Chapter 3: Finally Home

By November 30th, 2019

I woke up from my sleep to the pitter-patter of rain on my tarp and the light of day. I had slept clear through to noon, snug as a bug in my sleeping bag and hammock, between the trees. When I finally peeked out of the confines of my hammock, I spy a pair of deer among the trees on the gravel bar across the river. They seemed to not mind me being there. I suppose I was not snoring loud enough to scare the wildlife away.

Why hello, neighbors!
Living room, kitchen, bedroom all in one.

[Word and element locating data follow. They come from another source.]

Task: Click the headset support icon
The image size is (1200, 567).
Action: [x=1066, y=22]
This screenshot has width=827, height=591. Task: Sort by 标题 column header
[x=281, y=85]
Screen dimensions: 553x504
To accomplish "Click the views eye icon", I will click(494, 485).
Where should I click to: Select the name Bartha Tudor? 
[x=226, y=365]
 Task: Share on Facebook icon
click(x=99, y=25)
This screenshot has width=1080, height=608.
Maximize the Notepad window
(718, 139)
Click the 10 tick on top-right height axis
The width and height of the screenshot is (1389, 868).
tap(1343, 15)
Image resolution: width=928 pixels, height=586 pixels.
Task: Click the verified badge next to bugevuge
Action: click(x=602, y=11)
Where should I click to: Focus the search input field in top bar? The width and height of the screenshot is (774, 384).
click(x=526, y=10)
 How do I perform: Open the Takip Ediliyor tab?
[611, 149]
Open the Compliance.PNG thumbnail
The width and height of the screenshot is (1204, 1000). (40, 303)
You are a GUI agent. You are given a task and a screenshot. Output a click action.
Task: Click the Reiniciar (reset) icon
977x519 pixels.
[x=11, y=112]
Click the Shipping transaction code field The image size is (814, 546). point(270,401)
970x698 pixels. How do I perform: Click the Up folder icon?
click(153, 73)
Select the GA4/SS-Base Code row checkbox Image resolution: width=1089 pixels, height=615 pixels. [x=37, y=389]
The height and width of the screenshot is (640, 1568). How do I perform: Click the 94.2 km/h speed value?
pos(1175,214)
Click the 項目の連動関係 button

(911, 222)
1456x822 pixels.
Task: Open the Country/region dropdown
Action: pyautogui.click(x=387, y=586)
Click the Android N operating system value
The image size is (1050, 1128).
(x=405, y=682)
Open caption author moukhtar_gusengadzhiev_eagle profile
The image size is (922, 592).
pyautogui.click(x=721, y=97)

I began my day by washing the sleep from my face and freshening up before making myself a hot cup of oatmeal. Thankfully, I had a pretty good-sized tarp over my hammock. I had enough room to stretch out and cook my meal without getting wet in the rain or setting my tent on fire. I even decided to have some “breakfast in bed”.

Mornings are for oatmeal and contemplation.

I spent a good hour just chilling in my hammock, listening to the falling rain on my tarp and staring out at the river. Soon enough, I realized something: I get bored very easily. True, I was relishing the solitude, being surrounded by nature. However, I felt restless. My mind began to wander. Thoughts of home began to creep into my consciousness. Also, I missed my cat.

I debated whether to take another nap and maybe explore a bit around camp if the rain let up before it got too dark. My brain was too awake, however. Despite wiggling around in my sleeping bag, trying to get comfy for some shut-eye for a half hour, it was just not in the cards.

I finally and metaphorically put my foot down. I’m going to try making it back to the trail head. It was barely 2 in the afternoon. I figured I had at least 6 hours of light to make the 11 miles or so back to the car, or at least close to it. Last night’s fiasco only proved to me that I was capable of hiking in the dark. So, I packed up my stuff, did a final sweep of my camp, hoisted my pack on and started to walk.

Solitude and silence can only entertain a hyperactive brain for so long. Then I began to feel that the miles are so many and my pace too slow. I tried to pass the time by playing the army game. I looked around the trail for wildlife but it seems the rain had driven most of them into hiding. I did find a lot of slugs, however.

I ran into a deer on the trail that did not seem to care that I was (slowly) barreling down the muddy trail towards it. Making noise with my hiking sticks barely fazed it. I finally resorted to loudly asking it to let me through. Thankfully, when it saw that I was determined to walk the trail, it bounded off into the woods.

(Photo) shoot first, ask questions later.

When I got to the Guard Station, I noted the distance to the trail head: 10 more miles to go. I must have been farther away than I thought. I felt like I had been walking over an hour. I should be at least 2-3 miles closer by now. Perhaps my boredom was just making time feel so much slower.

There was some funky looking math going on
The now familiar Guard Station

I saw a few more deer resting on the meadow just past the Guard Station. I also ran into a young couple headed in the other direction. We exchanged pleasantries. They were planning on heading up to Elk Lake and maybe the Glacier Meadow in the morning. I told them about the blow-downs near Martin Creek and wished them luck.

The monotony of the hike began to get to me. Soon I was starting to feel every achy step, hear every muddy squish of my boot. I began to count the slugs I saw on the ground. Before long, I was beginning to realize that it was getting dark. My yearning for home was getting stronger. I needed to quicken my pace.

Excuse me, sir. Which way to the Entmoot?

The rain was also doing little to improve my quickly fading patience. I was beginning to feel frustrated: at myself for being such a slow hiker, at my pack for being so heavy, at my hiking boots for offering next to no cushion from the rocks on the trail. I was becoming a very unhappy camper.

Thankfully, before it got dark enough to need a headlamp, I was able to reach the Visitor Center and my parked car. All the literal and figurative weight finally lifted off my back as I unloaded my heavy pack on the back of my car, kicked off my boots, and peeled the damp socks from my sore feet. I spent a good few minutes just sitting in my car, scarfing down fig bars and gulping the rest of my water before settling in for the 4-hour drive home.

The morning after: contemplating the 4+ hour drive back, in heavy fog, almost running out of gas in the middle of nowhere, and finally making it back to I-5 where I could finally go 80 miles per hour and still be the slowest car on the road and get home at 1 in the morning. Also, the cat cheerfully sunning on the balcony.